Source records
____________

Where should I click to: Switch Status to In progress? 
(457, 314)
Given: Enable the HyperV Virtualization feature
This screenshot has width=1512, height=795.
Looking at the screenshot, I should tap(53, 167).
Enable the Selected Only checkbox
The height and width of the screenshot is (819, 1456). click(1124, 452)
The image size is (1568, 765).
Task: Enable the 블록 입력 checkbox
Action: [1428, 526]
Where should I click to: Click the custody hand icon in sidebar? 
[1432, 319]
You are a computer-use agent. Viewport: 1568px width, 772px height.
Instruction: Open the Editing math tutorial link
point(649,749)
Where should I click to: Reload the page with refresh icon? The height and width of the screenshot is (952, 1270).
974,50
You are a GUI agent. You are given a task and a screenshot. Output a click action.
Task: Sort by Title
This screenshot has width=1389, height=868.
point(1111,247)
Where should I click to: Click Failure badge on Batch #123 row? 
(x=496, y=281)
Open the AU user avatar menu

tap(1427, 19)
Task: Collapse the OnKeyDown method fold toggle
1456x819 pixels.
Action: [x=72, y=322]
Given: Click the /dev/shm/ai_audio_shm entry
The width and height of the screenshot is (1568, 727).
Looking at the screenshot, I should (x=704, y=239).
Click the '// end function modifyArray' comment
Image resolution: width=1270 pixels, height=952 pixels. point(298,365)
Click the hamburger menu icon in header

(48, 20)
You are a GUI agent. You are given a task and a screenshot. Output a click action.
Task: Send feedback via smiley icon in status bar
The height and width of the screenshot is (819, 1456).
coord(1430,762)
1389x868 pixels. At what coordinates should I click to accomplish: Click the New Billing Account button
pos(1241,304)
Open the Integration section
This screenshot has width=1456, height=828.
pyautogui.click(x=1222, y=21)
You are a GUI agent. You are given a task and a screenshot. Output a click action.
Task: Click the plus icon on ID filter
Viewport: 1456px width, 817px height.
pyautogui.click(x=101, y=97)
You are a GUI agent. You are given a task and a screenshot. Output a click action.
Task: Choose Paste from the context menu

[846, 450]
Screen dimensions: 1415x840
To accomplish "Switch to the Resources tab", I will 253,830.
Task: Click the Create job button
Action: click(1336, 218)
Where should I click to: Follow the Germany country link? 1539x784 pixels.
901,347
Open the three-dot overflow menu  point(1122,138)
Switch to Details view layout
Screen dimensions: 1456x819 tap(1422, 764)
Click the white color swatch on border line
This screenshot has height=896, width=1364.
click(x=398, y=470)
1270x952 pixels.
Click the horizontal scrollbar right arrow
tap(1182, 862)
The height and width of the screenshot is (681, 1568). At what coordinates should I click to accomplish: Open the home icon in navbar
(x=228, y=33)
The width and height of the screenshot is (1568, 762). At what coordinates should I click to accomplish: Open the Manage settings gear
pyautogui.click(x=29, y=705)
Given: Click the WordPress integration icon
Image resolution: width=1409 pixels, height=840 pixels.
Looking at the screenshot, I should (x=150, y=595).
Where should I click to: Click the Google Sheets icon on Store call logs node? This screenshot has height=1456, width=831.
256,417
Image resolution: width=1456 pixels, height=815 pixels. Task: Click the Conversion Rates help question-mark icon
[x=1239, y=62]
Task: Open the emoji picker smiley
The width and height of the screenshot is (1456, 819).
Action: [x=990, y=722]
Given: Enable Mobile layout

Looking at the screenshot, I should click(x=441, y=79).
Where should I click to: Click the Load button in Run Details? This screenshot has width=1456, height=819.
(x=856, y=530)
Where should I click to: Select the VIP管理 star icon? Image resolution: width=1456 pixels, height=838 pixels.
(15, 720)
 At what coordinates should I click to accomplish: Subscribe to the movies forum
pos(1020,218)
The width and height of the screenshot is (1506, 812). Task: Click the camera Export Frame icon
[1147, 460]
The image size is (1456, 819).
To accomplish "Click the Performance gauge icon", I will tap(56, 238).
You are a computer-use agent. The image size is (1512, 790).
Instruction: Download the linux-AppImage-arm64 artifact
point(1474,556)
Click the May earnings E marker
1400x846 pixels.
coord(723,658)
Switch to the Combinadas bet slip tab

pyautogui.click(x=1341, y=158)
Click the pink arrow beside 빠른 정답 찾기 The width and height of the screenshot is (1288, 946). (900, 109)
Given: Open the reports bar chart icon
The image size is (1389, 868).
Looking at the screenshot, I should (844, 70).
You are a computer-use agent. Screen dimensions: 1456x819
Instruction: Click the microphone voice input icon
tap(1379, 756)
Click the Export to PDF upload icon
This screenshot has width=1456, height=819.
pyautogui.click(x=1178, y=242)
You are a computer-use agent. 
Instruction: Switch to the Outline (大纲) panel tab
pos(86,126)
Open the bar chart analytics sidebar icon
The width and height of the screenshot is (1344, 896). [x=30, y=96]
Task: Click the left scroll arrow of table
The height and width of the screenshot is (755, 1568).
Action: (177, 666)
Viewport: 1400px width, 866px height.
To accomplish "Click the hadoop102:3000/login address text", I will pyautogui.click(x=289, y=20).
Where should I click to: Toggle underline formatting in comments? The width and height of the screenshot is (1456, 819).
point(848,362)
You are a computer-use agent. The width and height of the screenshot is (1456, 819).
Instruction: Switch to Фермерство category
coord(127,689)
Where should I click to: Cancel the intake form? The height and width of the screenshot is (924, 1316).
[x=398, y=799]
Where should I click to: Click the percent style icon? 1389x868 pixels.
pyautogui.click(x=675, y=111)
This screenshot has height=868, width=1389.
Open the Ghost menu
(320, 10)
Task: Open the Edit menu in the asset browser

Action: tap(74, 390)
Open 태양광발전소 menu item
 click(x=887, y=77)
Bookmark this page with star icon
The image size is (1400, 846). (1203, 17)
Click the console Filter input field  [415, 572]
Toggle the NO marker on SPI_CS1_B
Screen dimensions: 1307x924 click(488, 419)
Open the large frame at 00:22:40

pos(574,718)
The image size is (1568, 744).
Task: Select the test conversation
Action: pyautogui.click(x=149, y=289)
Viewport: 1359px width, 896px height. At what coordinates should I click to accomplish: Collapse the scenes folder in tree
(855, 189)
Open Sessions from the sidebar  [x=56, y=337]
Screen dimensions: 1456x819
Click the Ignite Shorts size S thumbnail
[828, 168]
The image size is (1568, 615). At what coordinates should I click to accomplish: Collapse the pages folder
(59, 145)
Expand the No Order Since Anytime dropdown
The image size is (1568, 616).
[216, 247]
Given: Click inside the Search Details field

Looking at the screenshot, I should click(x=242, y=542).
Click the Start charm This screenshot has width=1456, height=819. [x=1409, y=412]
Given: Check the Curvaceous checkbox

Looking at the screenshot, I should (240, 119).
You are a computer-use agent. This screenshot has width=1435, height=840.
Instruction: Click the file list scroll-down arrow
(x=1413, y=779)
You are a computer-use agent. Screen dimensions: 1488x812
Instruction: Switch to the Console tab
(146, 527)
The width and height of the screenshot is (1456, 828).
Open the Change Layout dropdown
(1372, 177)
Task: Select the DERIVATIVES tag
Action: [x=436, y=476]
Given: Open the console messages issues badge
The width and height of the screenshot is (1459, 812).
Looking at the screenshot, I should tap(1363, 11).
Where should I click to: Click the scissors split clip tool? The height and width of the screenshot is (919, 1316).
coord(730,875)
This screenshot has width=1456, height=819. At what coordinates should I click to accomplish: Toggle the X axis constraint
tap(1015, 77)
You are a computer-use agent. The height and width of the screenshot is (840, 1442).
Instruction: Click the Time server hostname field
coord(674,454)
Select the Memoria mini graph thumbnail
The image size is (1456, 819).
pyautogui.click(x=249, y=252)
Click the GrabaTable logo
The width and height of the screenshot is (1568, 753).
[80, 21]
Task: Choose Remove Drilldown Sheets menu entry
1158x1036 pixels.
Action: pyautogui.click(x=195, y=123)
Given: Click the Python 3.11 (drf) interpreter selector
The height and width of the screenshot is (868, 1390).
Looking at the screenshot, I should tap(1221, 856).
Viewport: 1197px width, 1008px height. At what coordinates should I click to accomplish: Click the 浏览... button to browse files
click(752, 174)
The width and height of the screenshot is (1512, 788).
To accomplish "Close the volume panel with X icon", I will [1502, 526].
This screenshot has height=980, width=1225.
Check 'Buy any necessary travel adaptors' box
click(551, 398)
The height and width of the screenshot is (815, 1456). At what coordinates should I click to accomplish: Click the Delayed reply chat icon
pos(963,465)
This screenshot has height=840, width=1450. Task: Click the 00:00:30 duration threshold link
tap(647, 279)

____________

Please copy the lines above from the line with "Expand the No Order Since Anytime dropdown" up to and including the line with "You are a computer-use agent. This", exactly as written and with nothing else.

Expand the No Order Since Anytime dropdown
The image size is (1568, 616).
[216, 247]
Given: Click inside the Search Details field

Looking at the screenshot, I should click(x=242, y=542).
Click the Start charm This screenshot has width=1456, height=819. [x=1409, y=412]
Given: Check the Curvaceous checkbox

Looking at the screenshot, I should (240, 119).
You are a computer-use agent. This screenshot has width=1435, height=840.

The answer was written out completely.